News Feature | January 23, 2015

FDA Releases Draft Guidance On Medical Device Accessories

By Chuck Seegert, Ph.D.

FDA EHR Pilot Program

The FDA has recently released draft guidance related to medical device accessories, which includes how those products are defined. Classification of these devices uses a risk-based framework, and the guidance describes the process for identifying where an accessory fits within that framework. The document was only released to elicit comments from industry and other parties, and is not final or in effect at this time.

Medical device classifications are designed to reflect the levels of risk that a device may cause during its intended use. In some cases, these devices have accessory components that, when used as intended, may have a lower risk profile than the parent device. For example, a Class III parent device may have an accessory with risks that could be mitigated by general or special controls, which would allow the accessory to be regulated as a Class I or Class II device.

In the past some confusion has existed about whether an accessory should be regulated at the same level as its parent device. The traditional pathway has made the approval of new low-risk accessories challenging. In the absence of a predicate device, classifying a new accessory as Class I or Class II has not been straightforward.

Recently, the FDA released draft guidance titled “Medical Device Accessories:

Defining Accessories and Classification Pathway for New Accessory Types.” This new guidance is intended to clarify the confusion surrounding the definition and classification of medical device accessories.

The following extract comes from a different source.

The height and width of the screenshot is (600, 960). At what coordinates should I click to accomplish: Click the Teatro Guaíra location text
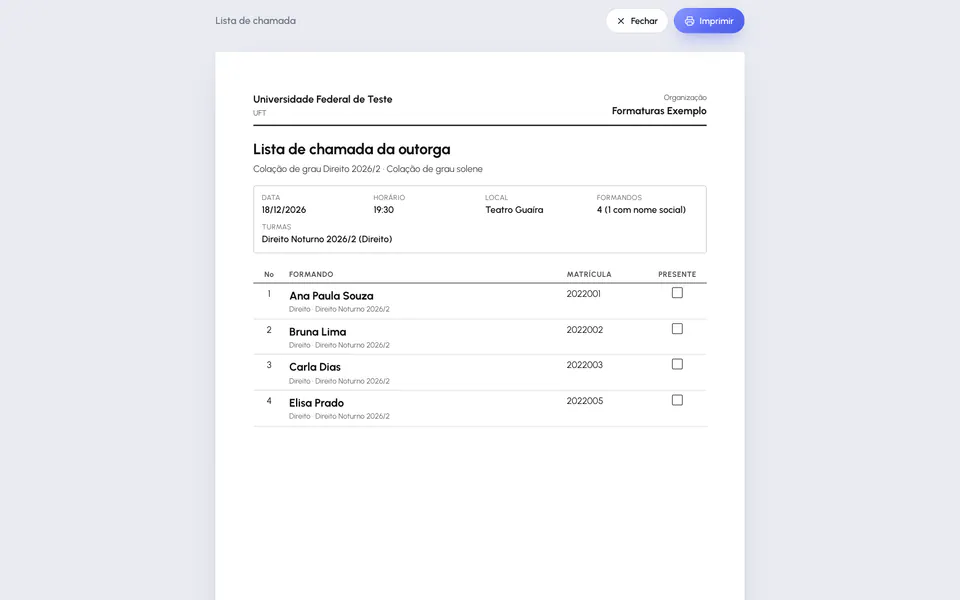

Accessories fall under the purview of the FDA because the definition of a device in section 201(h) of the Food, Drug, and Cosmetic Act (FD&C Act) includes its accessories.

Historically, accessories have been classified in two different ways:

  • The accessory can be included in the same classification as the parent device, which is regulated through the 510(k) process, the pre-market approval process, and by express inclusion in the regulation or order of the parent device.
  • The accessory could receive a unique, separate classification regulation or order. When this classification is used, the accessory is separate from the parent device. It is generally used for accessories with multiple parent devices, or when the accessory has standalone functions.  

The new guidance is designed to encourage manufacturers to use the risk-based classification process for new types of accessories. According to the guidance document, the following definitions apply:

  • Accessory: A device that is intended to support, supplement, and/or augment the performance of one or more parent devices.
  • Parent Device: A finished device whose performance is supported, supplemented, and/or augmented by one or more accessories.

The guidance document then lays out the accessory classification approach in light of these definitions, which is summarized below:

Accessory Classification Policy

  • Is the article an accessory? To determine this, two questions may be asked:
    • Is the article intended to be used with one or more parent devices?
    • Is the article intended to support, supplement, and/or augment the performance of one or more parent devices?
  • What are the risks of the accessory when used as intended with the parent device(s), and what regulatory controls are necessary to provide a reasonable assurance of its safety and effectiveness?
  • Finally, the FDA encourages medical device manufacturers and other parties to take advantage of the de novo classification process of the FD&C Act. This will enable a risk-based assessment of the new accessory, which could provide a pathway to Class I or Class II classification.